Etude NutriNet-Santé : les Français se trouvent trop gros

Les premiers résultats de l'étude sur l'alimentation des Français, NutriNet-Santé, ont été rendus publics le 30 novembre. Plus de la moitié des hommes et 70% des femmes interrogés souhaiteraient peser moins. Cette étude, qui inclut plus de 100.000 internautes volontaires, vise à identifier l'influence de l'alimentation sur la santé de la population.

Les Français aimeraient perdre du poids. C'est ce qui ressort des premiers résultats de l'étude NutriNet-Santé de l'Institut national de la santé et de la recherche médicale (Inserm). Ils ont été communiqués le 30 novembre, six mois après le lancement de l'étude. Plus d'un homme sur deux (55%) et 70% des femmes inscrits souhaiteraient peser moins sur la balance. Les femmes ont un regard plus critique, voire trompeur, vis-à-vis de leur ligne : 30% de celles qui ont un poids normal se trouvent trop grosses, contre 13% des hommes.

"Rien d'étonnant à cela", explique l'investigateur principal de cette étude, Serge Hercberg. "Les femmes sont influencées par l'image idéale de minceur, véhiculée par les médias, les milieux de la mode, de la communication ou du spectacle", constate ce professeur de nutrition à l'université Paris 13. "Beaucoup de femmes veulent maigrir, alors qu'elles n'ont aucune raison de perdre du poids."

Une France du beurre et une France de l'huile
Autre enseignement : les habitudes régionales et culturelles perdurent en matière d'alimentation. Ainsi, la région Provence-Alpes-Côte d'Azur (Paca) consomme deux fois plus d'huile d'olive que la moyenne nationale, tandis que les Bas-Normands ont une consommation de beurre plus élevée de 22%. "D'une manière générale, les populations du Nord et de l'Est de la France ont des apports alimentaires moins favorables à un bon équilibre", explique Serge Hercberg. "A terme, NutriNet-Santé nous permettra de mieux comprendre les relations qui existent entre santé et nutrition."
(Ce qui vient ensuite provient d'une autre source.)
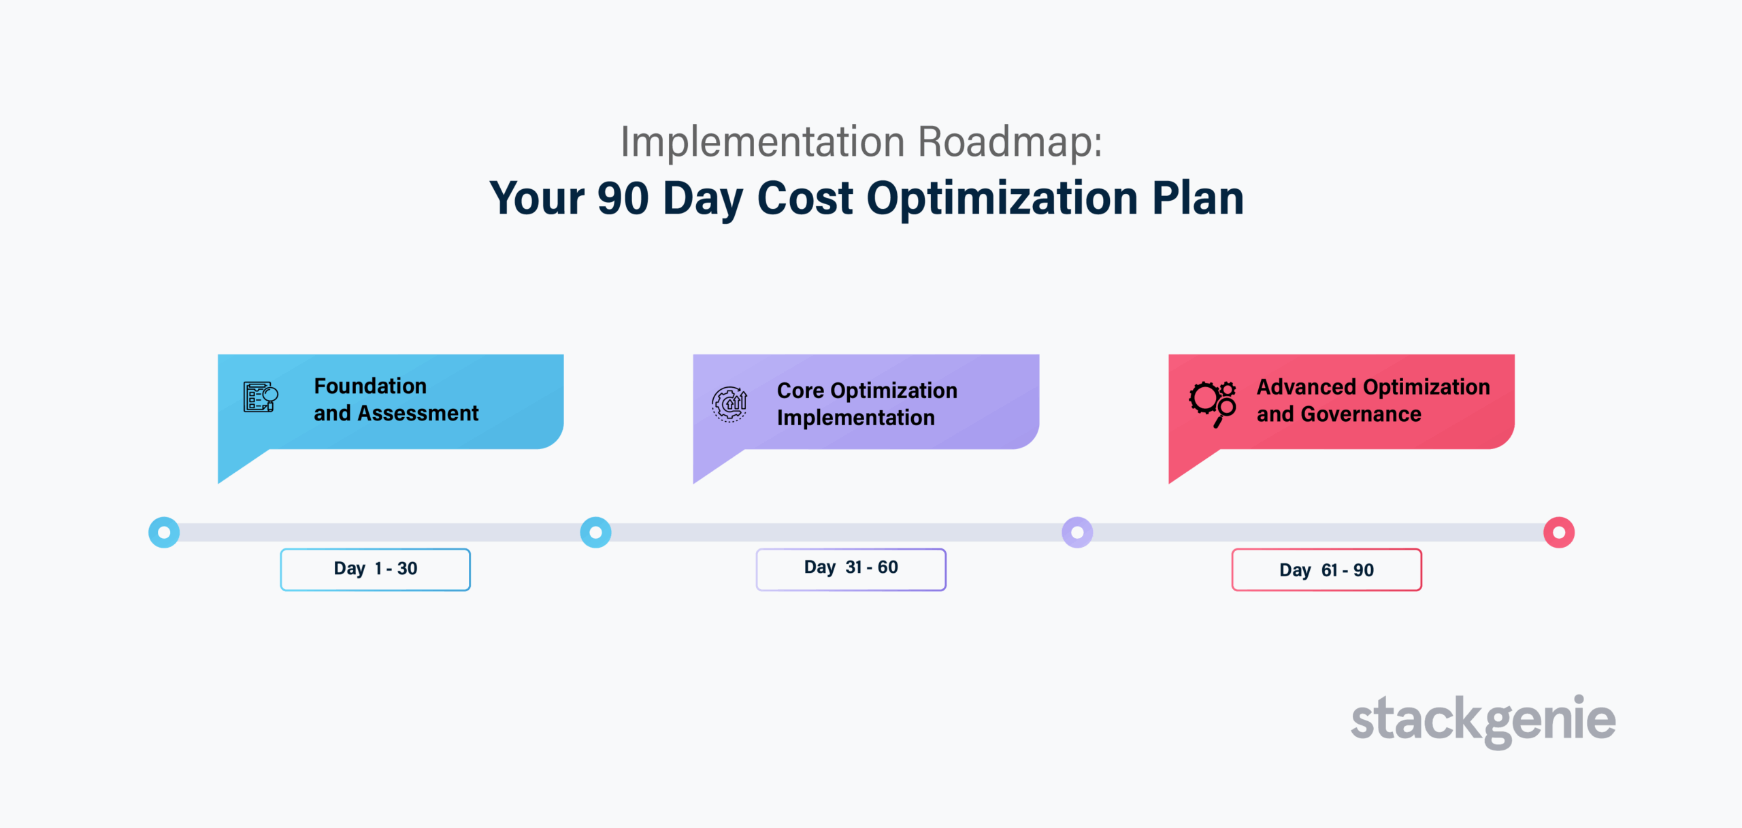Select the first blue timeline start marker
This screenshot has height=828, width=1742.
pyautogui.click(x=164, y=532)
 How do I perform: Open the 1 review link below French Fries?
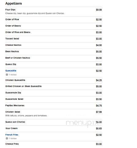click(13, 139)
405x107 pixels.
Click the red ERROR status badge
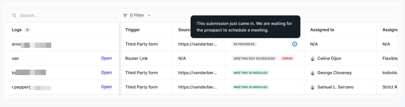pos(287,59)
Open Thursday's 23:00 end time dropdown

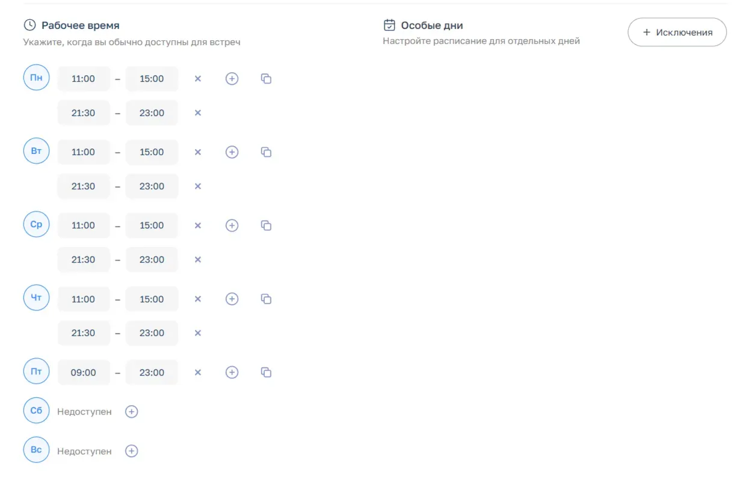tap(152, 333)
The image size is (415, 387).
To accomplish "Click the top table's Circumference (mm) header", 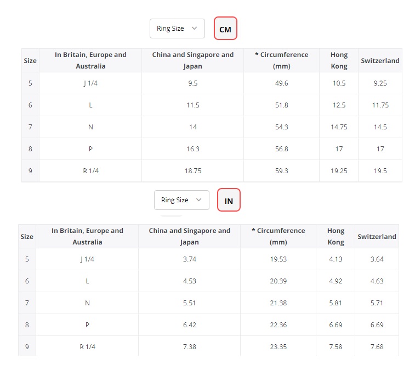I will point(281,60).
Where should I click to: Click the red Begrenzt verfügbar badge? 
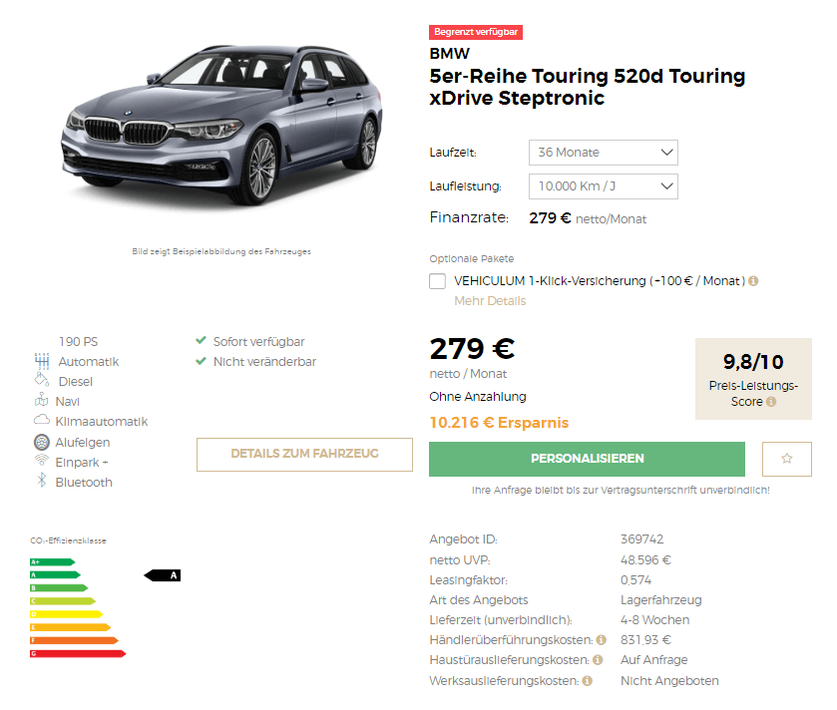pyautogui.click(x=476, y=32)
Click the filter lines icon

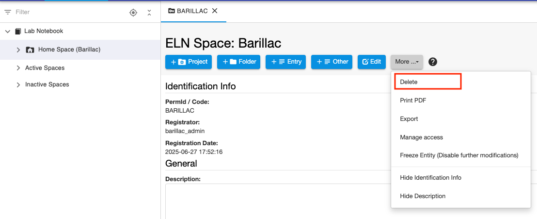coord(8,12)
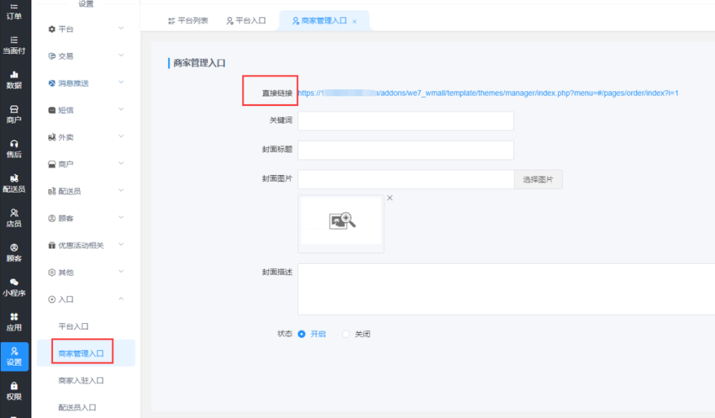Viewport: 715px width, 418px height.
Task: Click the 选择图片 button
Action: pos(538,179)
Cette étude vient de franchir le cap des 100.000 "nutrinautes". Elle veut rassembler à terme 500.000 internautes et suivre leurs comportements alimentaires pendant une durée de cinq ans. Les participants s'engagent à remplir des questionnaires sur leur alimentation, leur activité physique, leur poids et leur taille, etc. Des questionnaires plus limités sont ensuite envoyés chaque mois, afin d'assurer le suivi des participants. "Toutes les données que nous pouvons collecter représentent un véritable patrimoine scientifique pour les chercheurs", conclut Serge Hercberg. "En s'inscrivant à NutriNet-Santé, les internautes apportent une aide concrète à la connaissance scientifique."